Technical information
- Licensing authority: FCC
- Facility ID: 79010
- Class: C1
- ERP: 20,000 watts
- HAAT: 300 meters (980 ft)
- Translator: 99.3 K257AF (Butte)

Links
- Public license information: Public file; LMS;

= KQRV =

Radio station in Deer Lodge–Butte, Montana

KQRV (96.9 FM, "The River") is a commercial radio station licensed to Deer Lodge, Montana, United States, broadcasting to the Butte, Montana area. KQRV airs a soft oldies format.

KQRV-FM originally signed on in the mid-1980s and was licensed to serve the community of Deer Lodge, Montana. In its early years, the station operated with a variety of formats, including adult contemporary and country, before eventually settling into its long-term identity as "The River." The station currently broadcasts a Classic Hits format, focusing on popular music from the 1970s, 80s, and 90s. In August 2017, KQRV changed its format from country to a smooth gold based oldies format but still kept the River brand.

The station was previously owned by Jimmy Ray Carroll under the name Jimmy Ray Carroll Trust, which also held interests in other regional stations like KGLM. In 2014, the station was acquired by Townsquare Media as part of a larger cluster acquisition in the Butte and Missoula markets. This ownership transition integrated KQRV into a group that includes sister stations KAAR and KMBR.

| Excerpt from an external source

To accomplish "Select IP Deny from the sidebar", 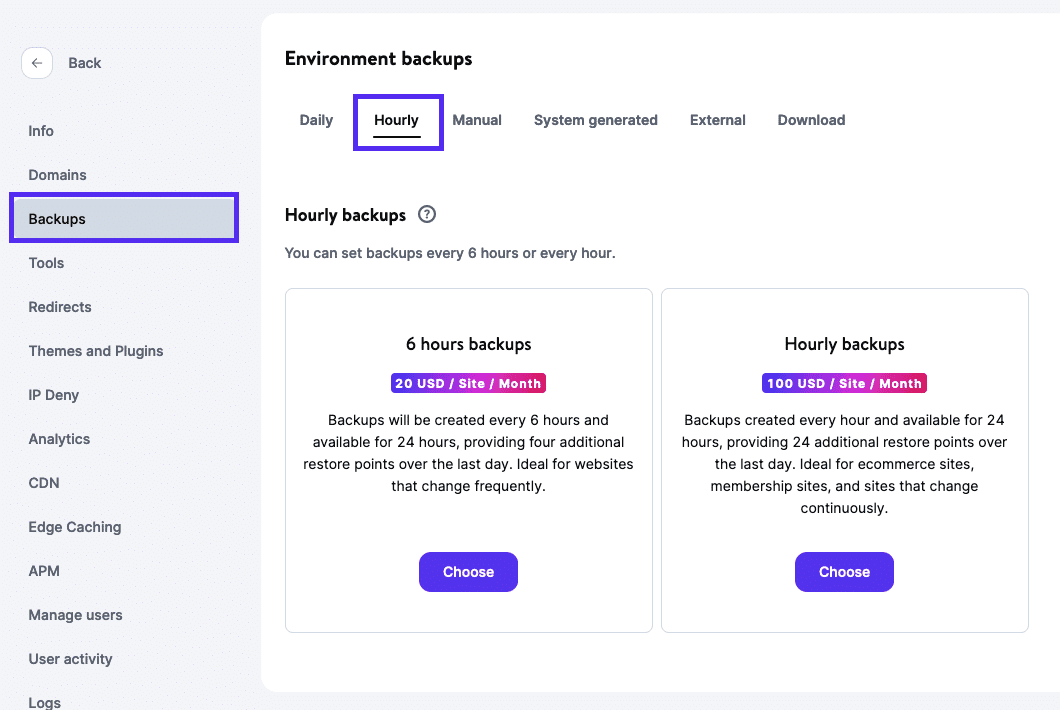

In late 2020, KQRV-FM went silent following the death of its owner, Robert Cummings Toole, who died on November 20, 2020. Because Toole died without a will, the station's broadcast license was involuntarily transferred to Karen L. Toole to oversee the estate while legal counsel managed the FCC filings. By 2022, the station returned to the airwaves under the ownership of Butte Broadcasting Inc., the same company that operates KBOW and KOPR. This programming is designed to mirror the style of the "True Oldies Channel," a nationally syndicated network created by Scott Shannon that features a hybrid of oldies and classic hits.